Wong noted that he began working on saliva-based diagnostics when he moved to Southern California around 2003. At that time, "very little was known" about the use of saliva as a sample testing medium, except that you could identify HER2 in the saliva of patients at risk of breast cancer, he said.
"There were no organized efforts to look at what's in saliva and what could be done with it from a diagnostics perspective," he said.
However, the National Institutes of Health at that time funded projects to identify proteins in saliva that could be used for early disease diagnostics, and to develop a saliva-based diagnostic tool that could be used at the point of care in physicians' offices.
"The NIH has empowered this journey, and what we and others have done in this past decade or more is decipher the saliva proteome," and discover and validate other saliva-based omics disease markers, he said.
Point-of-care tools are being developed that will allow future clinicians and nurses in developing countries to detect disease discriminatory information, Wong added.
What is missing now for saliva-based testing adoption to occur is scientific credentials, which would come with the clinical validation in diagnostic tests of biomarkers that have been discovered, he said.
"As a scientist, you can say that you will develop biomarkers, but you might not take them to the FDA because [you believe] that is what industry should do, and yet industry hesitates to do that with early-stage technology," he said.
Beginning 13 years ago, the initial push was devoted to developing omics targets as saliva-based biomarkers for diseases, he said.
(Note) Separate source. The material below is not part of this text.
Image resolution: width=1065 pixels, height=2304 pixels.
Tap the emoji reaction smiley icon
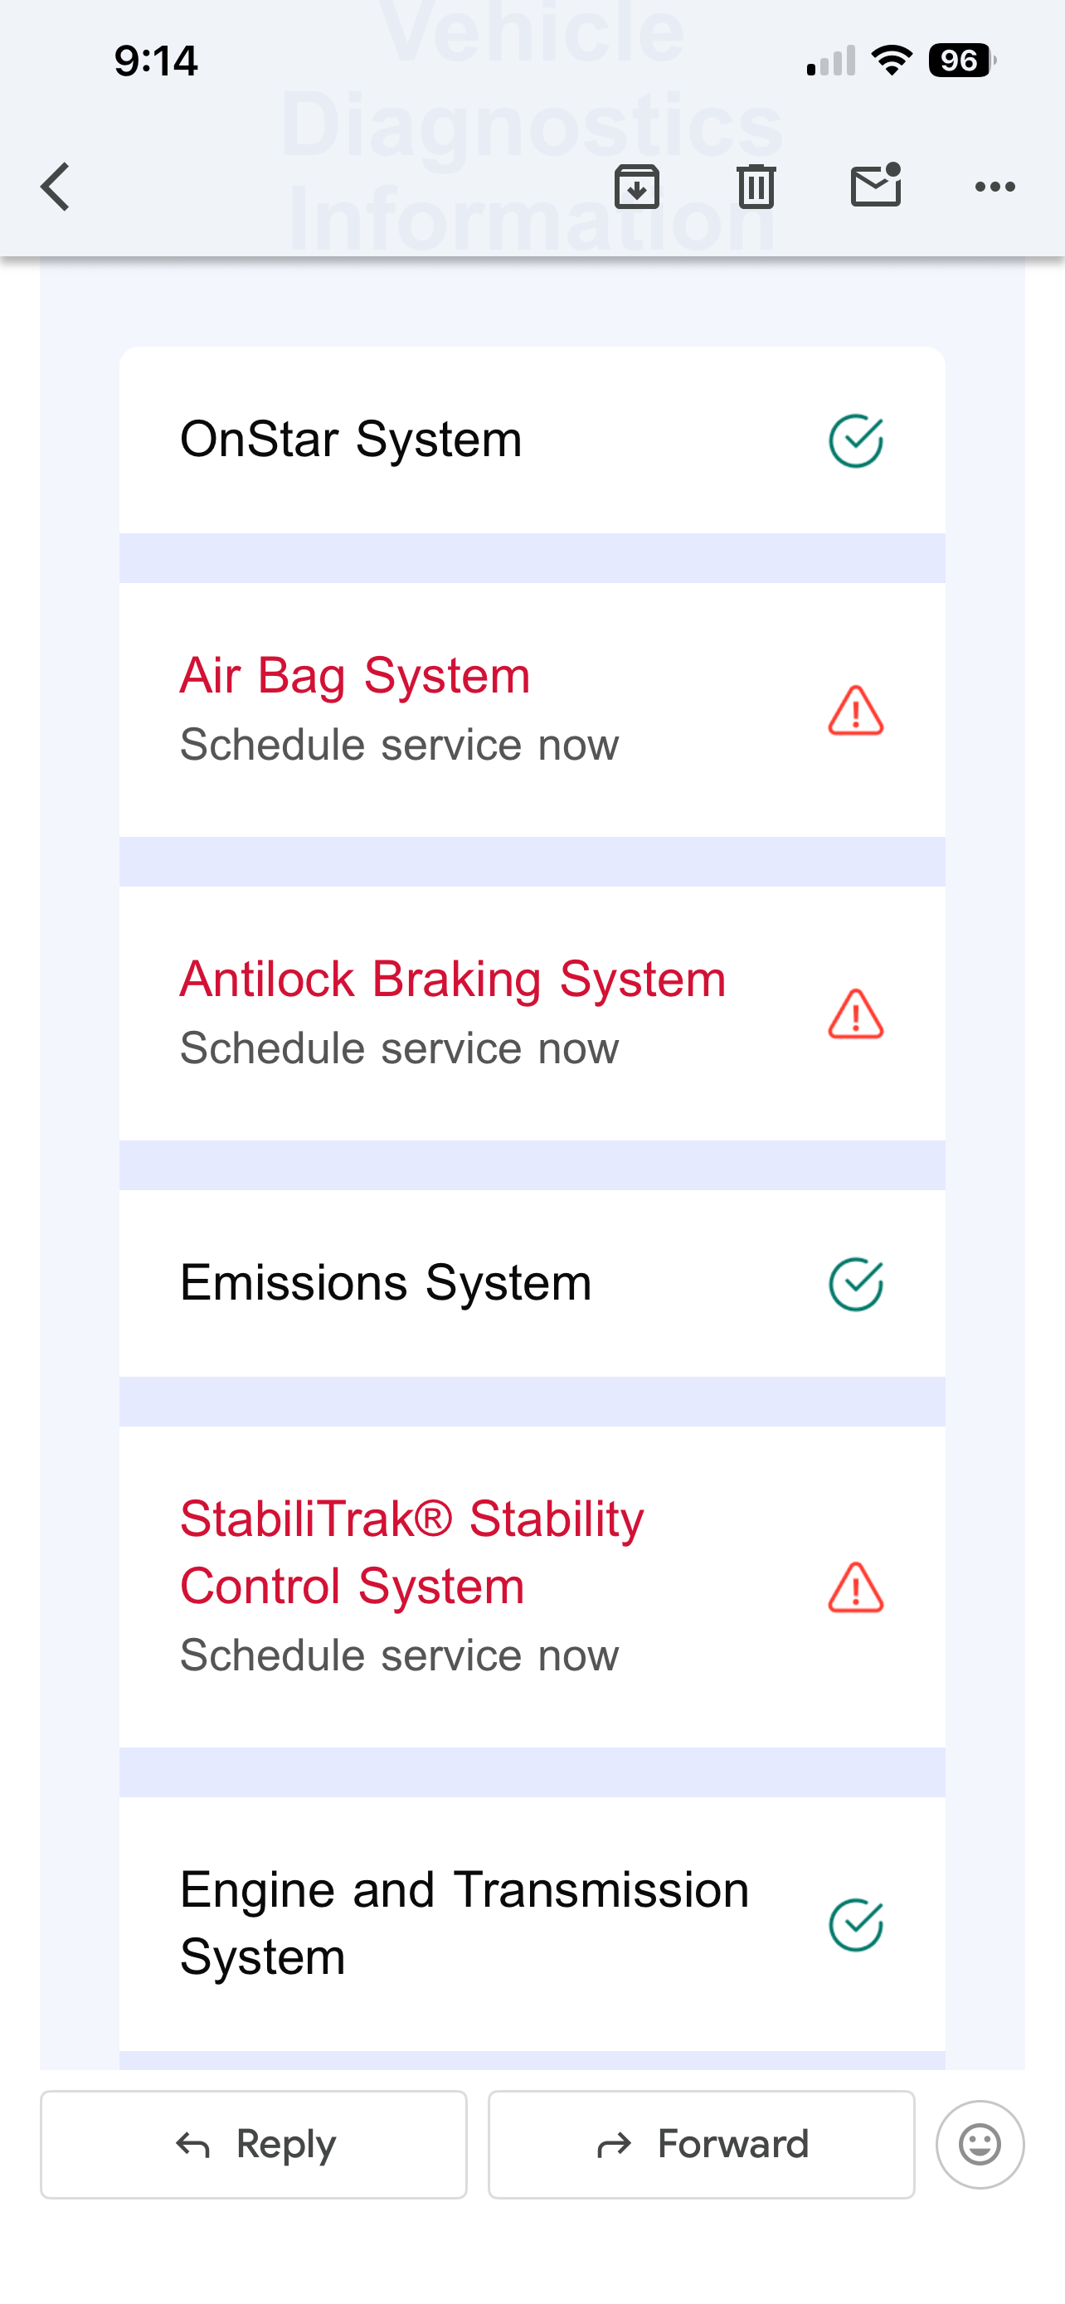click(979, 2144)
That process of discovering and validating targets "is not trivial," he noted, and reaching a level of acceptance whereby a diagnostics industry vendor will license a test and take it to commercialization is a rare occurrence in saliva-based diagnostics.
There are exceptions, including OraSure Technologies' development of a rapid FDA-cleared saliva-based HIV test, Wong noted. "But to be able to, in a de novo manner, develop a saliva-based biomarker cancer test and go through a regulatory evaluation, that has yet to be done."
Wong sees opportunity to elevate the profile of saliva-based diagnostics through developing and launching the test for non-small cell lung cancer.
"This adjacent landscape of liquid biopsy that has opened up in the last three years takes on a flavor that's entirely different from past efforts, because these fingerprints or biomarkers are already known for lung cancer and other cancers, and they are in the public domain," he said.
Circulating tumor information combined with EFIRM, which is achieving "unprecedented performance in detecting circulating tumor DNA," has the potential to open the door to other opportunities for saliva-based testing, he said.
Every human cancer has a mutation fingerprint that can be captured and utilized in this detection scenario, he said, adding, "Therefore, this technology is diversifiable and it has tremendous potential."
For now, however, proving the success of EFIRM in NSCLC is at the center of his team's commercialization strategy. "We have decided to first put an example out there and get it credentialed in a regulatory-approved evaluation," Wong said.
A more long-term opportunity could be to do instantaneous detection of cancer markers by adhering a graphene-layer sensor on a tooth, which is something his team is developing, he added.